L'AQUILA. La Strada dei parchi vince il primo round nella contesa con la Regione e altri enti sull'aumento dei pedaggi di A25 e A25, di cui è gestore, del 5,87% dal 1º gennaio. Il Tar dell'Aquila ha rigettato la richiesta di sospensiva che sosteneva l'utilizzo da parte della società di Carlo Toto un «criterio aprioristico non previsto dalla normativa» per i rincari dei pedaggi. In base alla convenzione, avevano sostenuto i ricorrenti, nel calcolo tariffario rientrano tratti nuovi non ancora costruiti, come la Villa Vomano-Teramo: in questo caso, secondo i ricorrenti, la Strada dei Parchi è «inadempiente» e l'Anas colpevole di non aver controllato. Immediata la replica dell'Anas, mentre Ottaviano del Turco ha già annunciato che ricorrerà al Tar Lazio.
La Regione sostiene che «ocorre verificare la regolarità del procedimento che ha determinato gli incrementi dei pedaggi e, soprattutto, la corretta applicazione della formula del Price Cap, meccanismo in base al quale vengono calcolati gli aumenti». Tali aumenti, secondo i rilievi mossi da Provincia di Teramo e Comunità montana del Gran Sasso, «non corrispondono a un miglioramento dei servizi erogati o alla realizzazione di infrastrutture - come il raddoppio della Villa Vomano-Teramo - che costituiscono uno degli impegni principali assunti» dalla società di gestione.
La Regione, ha reso noto ieri la presidenza della giunta regionale, riprenderà comunque il giudizio davanti al Tar Lazio.
Nel frattempo, chiarisce una nota della presidenza della Giunta, la documentazione presentata in giudizio consente di completare gli atti di difesa, chiarendo tutti gli aspetti di illegittimità degli incrementi tariffari, applicati in assenza delle condizioni previste. Infatti, commenta ancora la Presidenza, «nessun incremento tariffario può essere consentito, se non a fronte di adeguati investimenti da parte della società concessionaria, nonchè di miglioramenti del servizio.

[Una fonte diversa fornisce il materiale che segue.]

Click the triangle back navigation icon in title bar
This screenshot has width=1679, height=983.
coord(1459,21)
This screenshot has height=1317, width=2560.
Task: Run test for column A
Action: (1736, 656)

Diversamente», si fa notare, «si tratterebbe di una tassa abusivamente imposta sulla comunità regionale, utilizzando la posizione di monopolio di cui la società concessionaria usufruisce» al al «controllo dell'Anas risultato carente nei fatti».
L'Anas, nell'esprimere stupore per i commenti della Regione Abruzzo, sottolinea di aver sempre vigilato sulla correttezza degli aumenti tariffari imposti sull'A24 e A25. Commentando le dichiarazioni della Regione Abruzzo sull'ordinanza del Tar dell'Aquila l'Anas esprime in un comunicato «meraviglia per le valutazioni della Regione Abruzzo sull'attività di vigilanza esercitata nei confronti della società concessionaria». L'Ente nazionale per le strade, sottolinea «che, così come è avvenuto per tutte le società concessionarie autostradali, anche per la Società Strada dei Parchi SpA il controllo del rispetto degli adempimenti previsti nella concessione è stato continuo ed efficace e si è sviluppato fin dall'inizio del rapporto concessorio, nel gennaio del 2003». L'Anas inoltre rileva che, «grazie alla propria azione di vigilanza, dopo l'iniziale slittamento dell'inizio della concessione, che aveva provocato ovvi ritardi, il piano di investimenti si sta riallineando alle previsioni contrattuali».